Peer Mentoring

Peer mentors are individuals at similar career stages.

 A near-peer (or step-ahead peer) is a mentor who has successfully advanced in some measure beyond the career path of the mentee.  

What is peer mentoring?

Peer and near-peer mentoring comprises critical network mentoring as opposed to the traditional senior mentor and one junior mentee dyad. This form of mentoring is especially adaptable for a group setting where the group agrees to focus on a single goal, such as increasing publications, obtaining grants, learning a specific skill, or work/life balance.
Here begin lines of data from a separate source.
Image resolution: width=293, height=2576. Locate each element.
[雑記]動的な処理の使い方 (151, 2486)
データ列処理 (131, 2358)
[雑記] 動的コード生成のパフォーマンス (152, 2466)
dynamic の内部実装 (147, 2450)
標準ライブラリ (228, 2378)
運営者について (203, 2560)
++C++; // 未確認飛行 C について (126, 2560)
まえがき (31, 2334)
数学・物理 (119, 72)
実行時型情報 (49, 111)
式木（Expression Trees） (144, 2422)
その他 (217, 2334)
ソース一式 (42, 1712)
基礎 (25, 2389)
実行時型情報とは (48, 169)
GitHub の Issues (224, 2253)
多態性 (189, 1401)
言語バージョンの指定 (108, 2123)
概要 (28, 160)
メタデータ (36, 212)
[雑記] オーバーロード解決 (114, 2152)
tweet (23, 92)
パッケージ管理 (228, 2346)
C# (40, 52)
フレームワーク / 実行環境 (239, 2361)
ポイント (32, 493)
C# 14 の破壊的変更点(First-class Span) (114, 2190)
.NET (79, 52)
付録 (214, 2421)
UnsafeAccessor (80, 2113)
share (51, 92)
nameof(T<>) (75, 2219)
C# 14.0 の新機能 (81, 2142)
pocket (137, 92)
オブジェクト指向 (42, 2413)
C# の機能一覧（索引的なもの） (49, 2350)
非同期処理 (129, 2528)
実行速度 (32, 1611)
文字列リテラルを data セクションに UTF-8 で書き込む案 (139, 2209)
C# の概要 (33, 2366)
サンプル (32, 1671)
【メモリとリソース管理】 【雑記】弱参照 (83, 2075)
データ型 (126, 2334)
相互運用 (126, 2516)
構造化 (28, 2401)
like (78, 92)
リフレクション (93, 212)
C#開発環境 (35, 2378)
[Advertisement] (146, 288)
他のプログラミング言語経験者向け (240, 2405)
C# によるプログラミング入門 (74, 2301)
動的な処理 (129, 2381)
Psychological safety is a key attribute of peer and near-peer mentoring; i.e., high-quality interactions where individuals are authentic, emotionally aware, and empathic (and even vulnerable).  The higher the quality of interactions, the higher the safety and the more learning is realized.

Peer mentors offer:

  • Psychosocial support, such as friendship, acceptance, confirmation, mutuality, emotional support, empathy, and personal feedback; 
  • Mutual professional development; and 
  • Opportunities for collaborative problem-solving in a non-hierarchical setting.


Near-peer mentors offer:

  • More experience compared to peers, but not so senior to have trouble relating to the experience of more junior colleagues;
  • Sharing of tacit knowledge and information;
  • Psychosocial support and counseling; and
  • Career-related next-step strategies, tactical coaching, and job-related feedback.

Practical implications for mentees

  1. Deliberately create your network:  Identify the current ‘peer’ and ‘near-peer’ mentors in your network in each of the following categories:  Colleagues in your current or previous departments; colleagues from your training and education; individuals you met at professional meetings/conferences; family members; outside friends/community; your previous mentor(s); your current chair/chief.  
    1. Do you have any categories with no individuals identified? If yes, can you think of individuals in this category(ies) to seek out for advice/guidance/ their thoughts?
  2. Keep your network alive: How frequently do you talk/reach out to these individuals? Identify individuals that you haven’t kept in touch with.  Consider writing a quick note to them updating them on your recent news, checking-in on them and/or planning your next meeting/conversation.
  3. Continue to use your network as you move up in your faculty career. The peer mentors with whom you have reciprocated psychosocial support will grow to reciprocate career-related mentoring and support (e.g., membership of organizations or committees, formal leadership roles and other opportunities).

Practical implications for mentors

  1. Consider the demographics of your peer and near-peer mentees: What steps can you take to cultivate psychological safety in order to ensure high-quality mentoring?
  2. Continue behaviors that establish trust and support psychological safety: Friendship, gestures of acceptance, inclusion, and confirmation; mutuality (seeking information/support as well as giving support); practicing empathy (active listening); offering personal and constructive feedback; sharing of resources and opportunities.  What are possible opportunities where you could exhibit some of these behaviors towards a colleague? What facilitates that to happen well? What obstacles might there be, and how might you overcome them?